Beautiful!  Gotta get some weights on the front bar.


----------



## Jimdear2 (Oct 12, 2008)

JRP3 said:


> Beautiful!  Gotta get some weights on the front bar.


JRP3,

You got it, really need weight up there. Just think how that thing will react when you jerk the sled and all that down pressure happens It might jump up on the whelie bar and unload the rear wheels 

I finally found that piece of 1 inch threaded rod I've been looking for. It gets welded to the front top edge of the slide out weight bar. I already found my spare wing nuts. I hate rattleing weights so I always use nuts to hold them tight on the threaded rod bars.

The rear weight bars are almost done, they are designed to slip into the frame when I need them. But I might not need them with my fat butt on the seat. (Steroids let me breath, but man do I put on weight)

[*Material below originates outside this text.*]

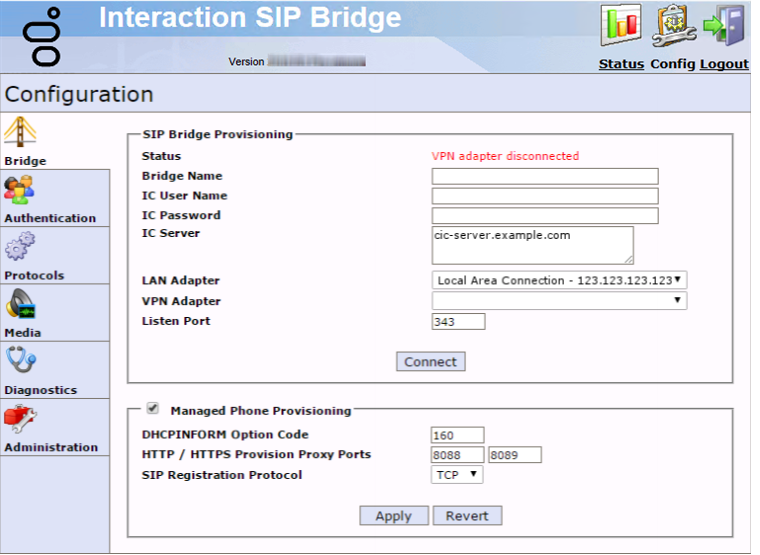Screen dimensions: 760x555
Task: Click the Listen Port field
Action: (x=458, y=322)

Hopfully I wont embarass myself next Saturday on my first hook and I'll get a good video with the digital camcorder.

I plan on dialing the Alltrax max amps setting back a bit until the motor is broken in.

The brushes aren't seating evenly, It's like the rebuilder cut the comutator on a taper. I only have that nice patina on about 1/3 of the the com.

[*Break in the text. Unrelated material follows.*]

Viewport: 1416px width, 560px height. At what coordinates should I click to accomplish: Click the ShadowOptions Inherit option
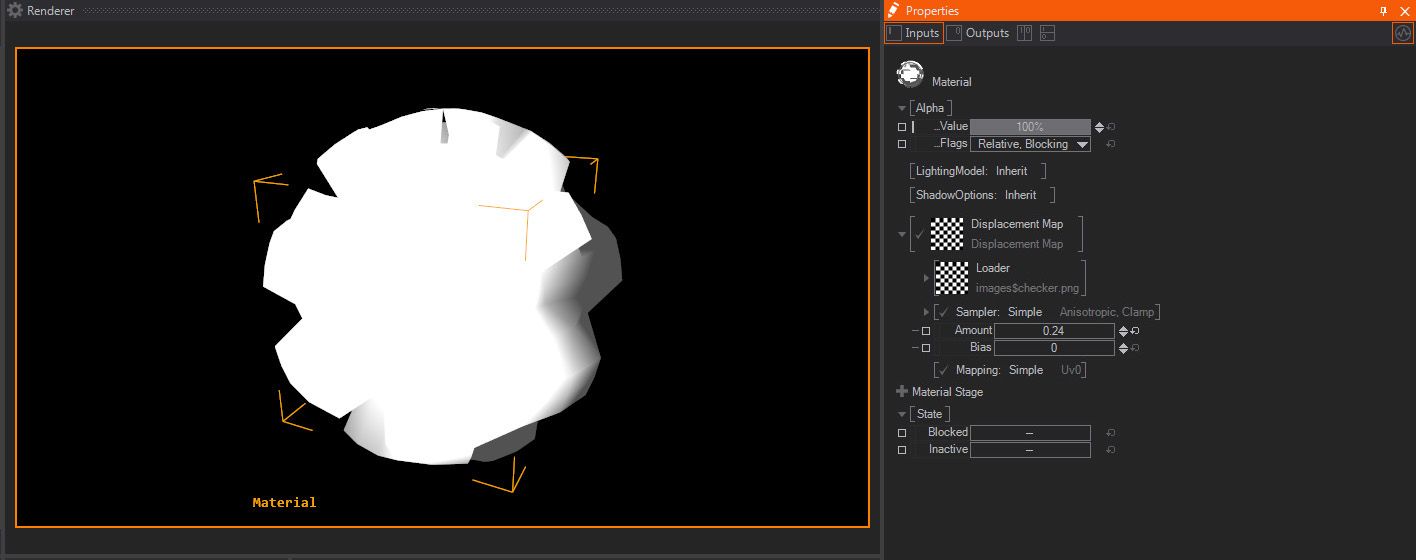1020,195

Well that give me a good excuse to keep running it around. 

I keep nodding off I better go to sleep.

Be well


----------



## Jimdear2 (Oct 12, 2008)

I've been a bit remiss in keeping up with posts on the tractor conversions.

One is at 98% and the other one is at 80% and working

I have the Cub Cadet pretty stable now. I took it to a pull June 13 and didn't do as well as I wanted to, but nowhere near as bad as I suspected I might. 

Didn't get any pictures as I went alone, my help faded at the last minute. Next pull I'll see if someone else got any pictures.

I didn't break anything and pulled distance in the front half of the up to 13 HP gas garden tractor class. I am going to have to do some re-gearing and weight tuning for sure.

I could only get 3000 rpm in second gear, that about 4.5 MPH. I need to get up to 8 or 9 MPH to be at the top of the class. Low gear wouldn't work any better, even at 5500 rpm it is slower then second at 3000. There are many regearing options for the Cub so I should get somewhere there. Of course I could try 60 volts. 

I was shorthanded so I didn't get to set up the Alltrax to log the pull, my amp meter is still on it's way from China so I don't have any data yet. 

The major problem is my fat butt. The tractor is too light in the front, I can't keep the front end down. I've removed all of the weight I can from the rear and can only get 60 lbs. on the front. I guess I'll have to find a lighter person to drive it.

One reason I haven't posted is I am trying to get the rear motor ultalight puller done. The rainy weather has killed my schedule. As it sits right now if iI don't get rained out again tomorrow I should make it to the two pulls this weekend with both tractors. I have a few quick photos, one of the of the motor alignment one of the start of battery racks. I'll attach a couple of the Cub also just because I am so pleased on how it turned out. 

One thing happened during the ultra light build that is one of those once in a lifetime deals. When I set the motor into the tractor after reworking (shortening) the drive shaft I set the motor on top of two pieces of 1 x 1 square tubing to get an idea of what I would need to do to align it. The darn thing was almost perfect. Welded in the tubing and some hold down bolts and did the 12 volt run up. Absolutly perfect, no noise vibration or binding.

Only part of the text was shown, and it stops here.